Thoughts Brewing Blog

AI Quick Tips 12: ChatGPT prompt writing - intermediate

Written by Damien Griffin | Jun 21, 2024 5:51:00 PM

A few posts ago I talked about a simple 4-step prompt framework to get you started.  If that isn’t getting you the results that you are looking for, here is a framework to create prompts with more context.  

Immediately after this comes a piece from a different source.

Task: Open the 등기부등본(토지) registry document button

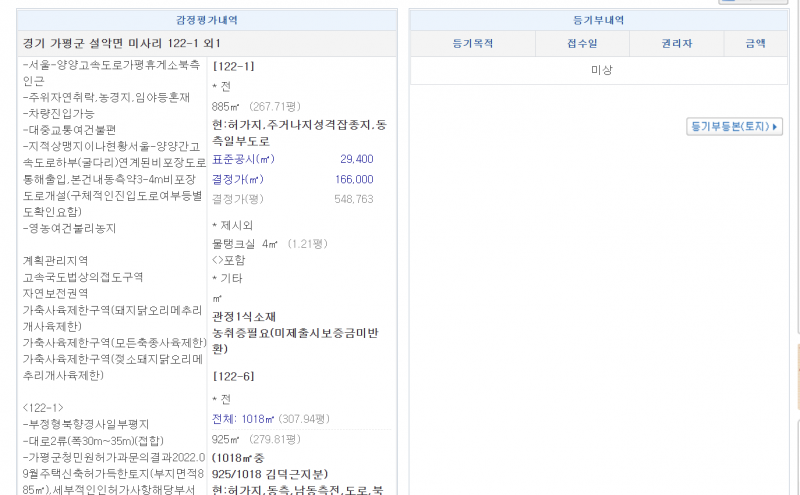Action: (x=735, y=127)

This is mainly for written results but you can easily modify it for other things

  • Persona - tell it who it is
  • Task - tell it what you want to accomplish
  • Steps - tell it how to do it
  • Context - tell it any information that will help set the scene
  • Constraints - tell it what you don’t want
  • Examples - give it examples of what you are looking for
  • Tone - tell it the underlying feeling(s)
  • Writing style - tell it the underlying structure
  • Output format - tell it how you want the results


You can write the prompt conversationally in paragraphs -

I.e., “ You are an expert storyteller and corporate technical trainer with 20 years of experience creating courses for software engineers

Create a one hour course explaining the basics of Python programming for an audience of PhD software development students

(etc)”


Or you can copy the framework elements, paste them into the prompt, and add the details - 

I.e. “

  • Persona: expert storyteller and corporate technical trainer with 20 years of experience creating courses for software engineers
  • Task: create a one hour course explaining the basics of Python programming
  • Audience: PhD-level software development students
  • Steps:
    1. Step 1
    2. Step 2
    3. Step 3
    4. Step 4
  • Context: (add details like the school that they are in, the learning environment, the ages of the students, the experience levels of the students, etc.)
  • Constraints: Don’t make up information.  Only use information from the following sources (list)
  • Examples: (link to similar course)
  • Tone: Motivational and optimistic
  • Writing style: Academic
  • Output format: Script for a Zoom video


The longer prompts can take some time to put together properly so that the output is useful.  You’ll have to determine when it is worth the time.